_Material supplied:_
--
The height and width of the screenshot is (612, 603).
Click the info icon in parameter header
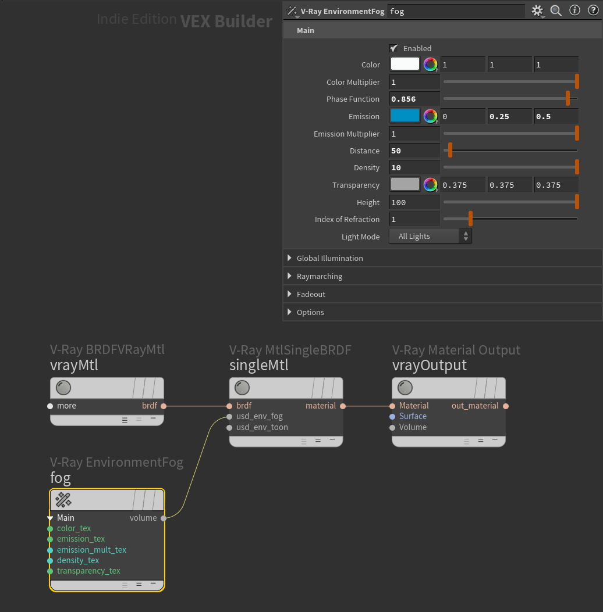[574, 10]
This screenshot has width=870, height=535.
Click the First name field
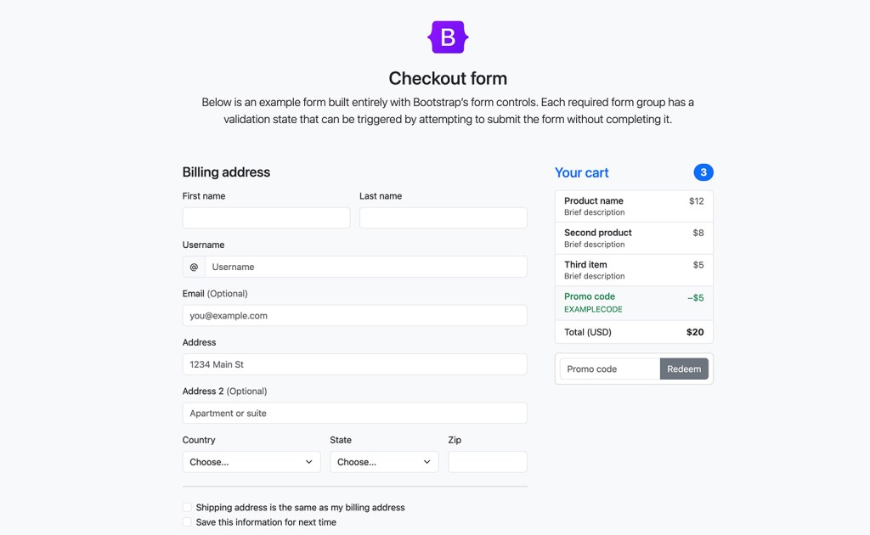(x=266, y=217)
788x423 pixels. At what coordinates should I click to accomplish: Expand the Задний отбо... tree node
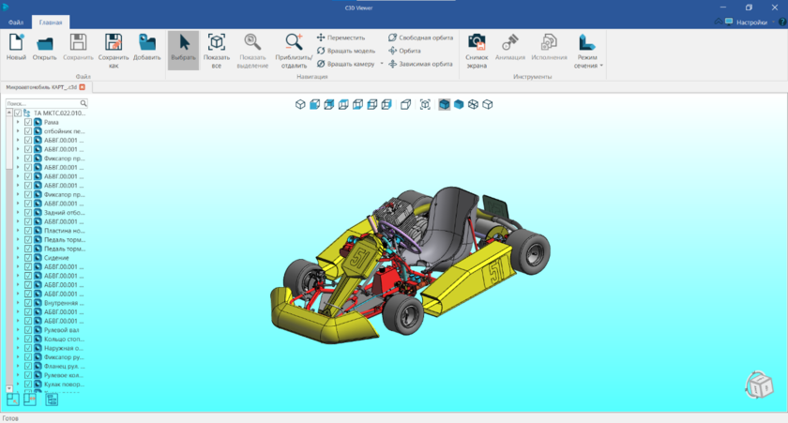(18, 212)
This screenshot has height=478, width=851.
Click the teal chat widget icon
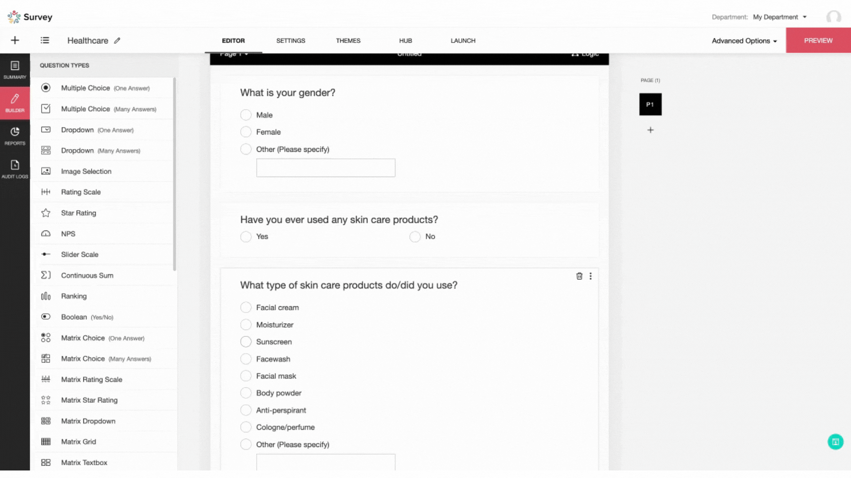coord(835,442)
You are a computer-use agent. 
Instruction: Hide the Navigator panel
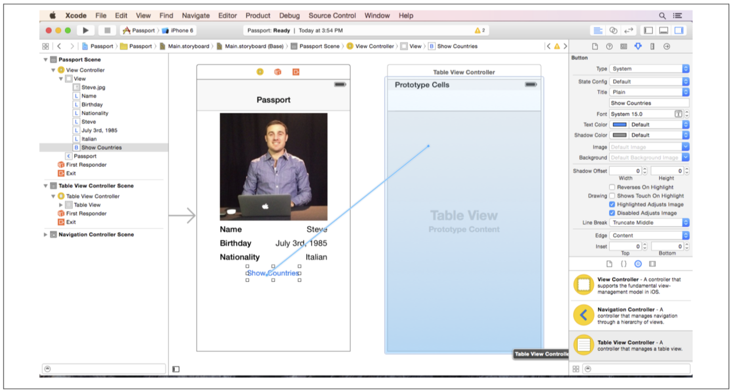click(x=648, y=31)
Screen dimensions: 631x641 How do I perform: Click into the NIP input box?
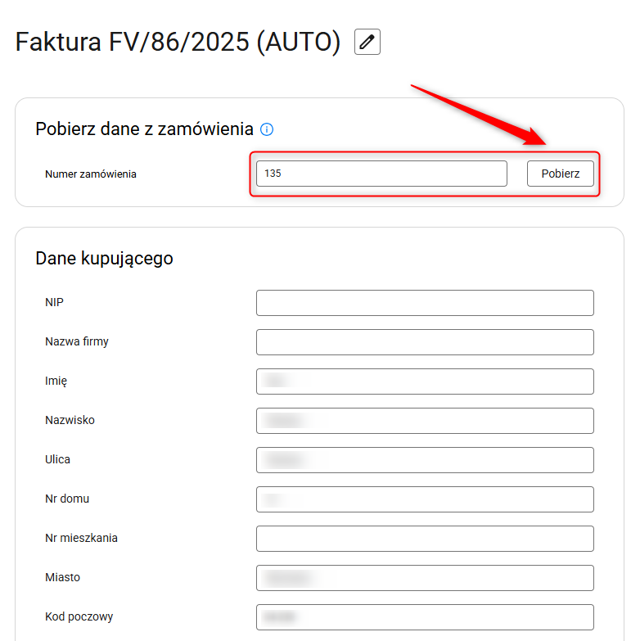(x=424, y=303)
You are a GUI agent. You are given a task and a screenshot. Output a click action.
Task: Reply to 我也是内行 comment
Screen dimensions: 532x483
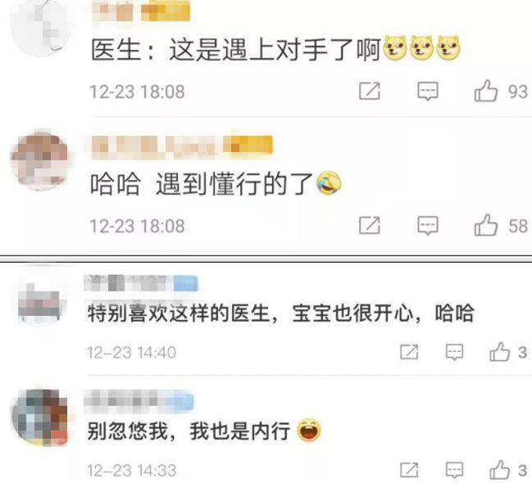click(454, 470)
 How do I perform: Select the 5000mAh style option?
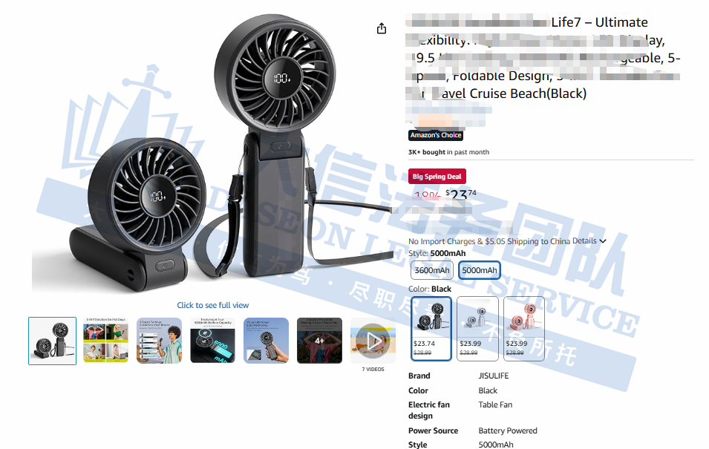click(480, 270)

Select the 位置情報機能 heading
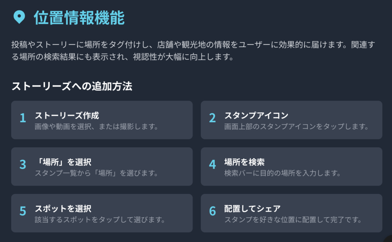coord(79,18)
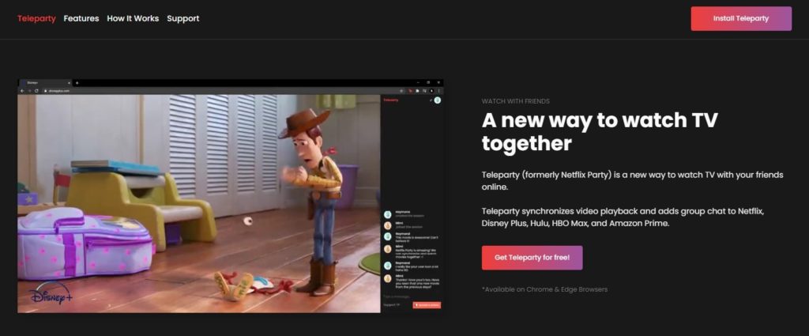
--
_Task details:_ Everything in the data except the pictures must appear in your answer unchanged.

_Completed exercise:_
The height and width of the screenshot is (612, 603).
Click the info icon in parameter header
[574, 10]
This screenshot has width=870, height=535.
Click the First name field
(x=266, y=217)
788x423 pixels. At what coordinates should I click to accomplish: Expand the Задний отбо... tree node
(18, 212)
This screenshot has height=478, width=851.
Click the teal chat widget icon
coord(835,442)
You are a computer-use agent. 
Instruction: Hide the Navigator panel
click(x=648, y=31)
Screen dimensions: 631x641 How do I perform: Click into the NIP input box?
(x=424, y=303)
You are a GUI agent. You are given a task and a screenshot. Output a click action.
Task: Reply to 我也是内行 comment
Screen dimensions: 532x483
click(454, 470)
 How do I perform: Select the 5000mAh style option?
click(480, 270)

Select the 位置情報機能 heading
coord(79,18)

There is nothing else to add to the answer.